Many right-wing personalities and politicians, including the president, have spread conspiracy theories about her – such as saying she married her brother and that she was taking 'dirty money' from various organisations.
In the most recent case – Rudy Giuliani, the former mayor of New York City who briefly served in the Trump administration, shared a meme on Twitter which implied that Omar was secretly a member of the terrorist group, Al-Qaeda.
Giuliani originally shared the photo and even added, “Could we see the whole photo?” The account that he shared it from seemed to share other conspiracy theories, particularly around QAnon and Trump.
Omar replied and pointed out that this photo was taken before she was born.
The tweet by Giuliani was removed not long after Omar had replied, although it had already received over 10,000 likes and retweets by that point.
Omar pointed out that the Associated Press had even said that it was one of their archival photos, taken four years before she was born.

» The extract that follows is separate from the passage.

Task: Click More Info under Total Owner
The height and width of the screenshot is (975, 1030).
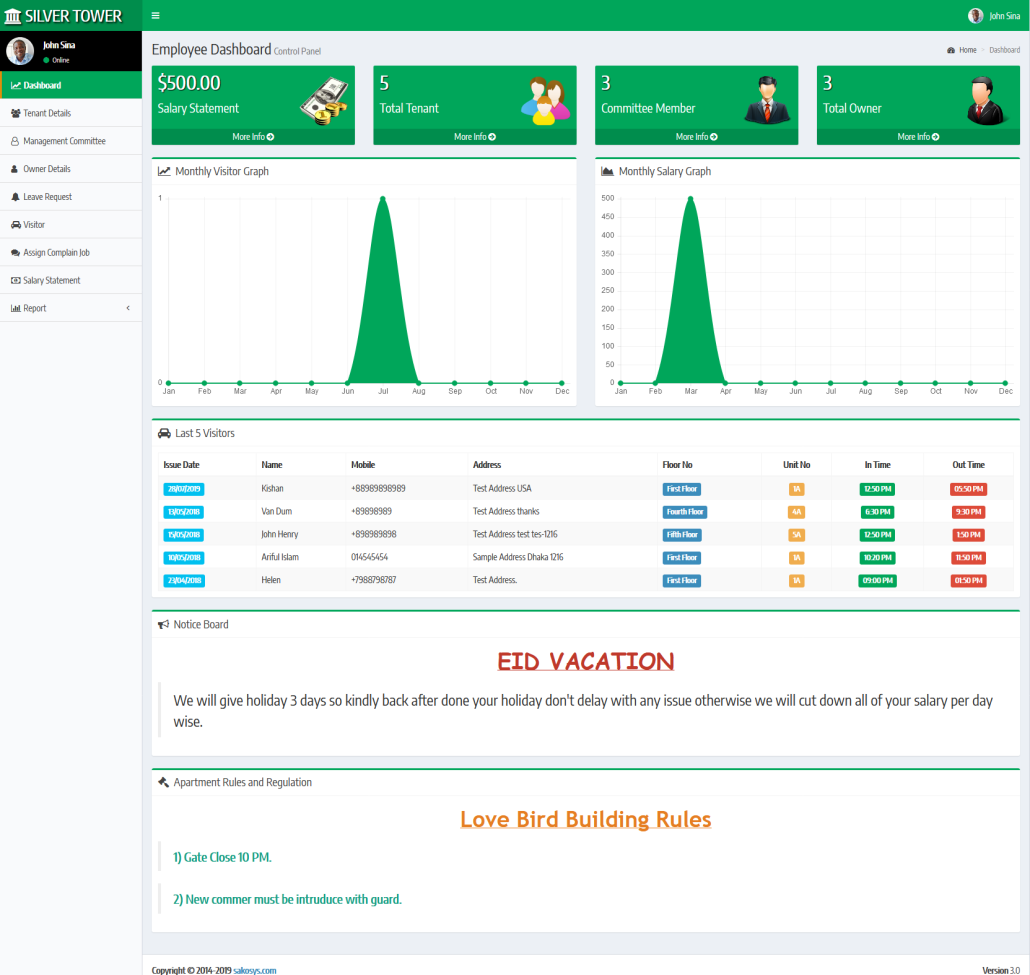Action: point(918,137)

She had dealt with the same image being circulated by conspiracy theorists last year too.
Omar had already fact-checked this last year, after a senator from North Dakota had shared that meme.
In an interview with the Daily Beast, Omar asked why tech platforms weren’t doing enough to stop misinformation and hatred proliferating on their websites, and why posts like the one that Giuliani tweeted were allowed to circulate when they were demonstrably false.
The majority of the death threats that come into my office are not due to actual things I have said or done. They are literally due to things that are made up. And to have a platform continue to give stuff like that an ability to exist is not only dangerous to me, but it's dangerous, really, to our democracy and the fabric of our society.
Indy100 has contacted Rudy Giuliani for comment.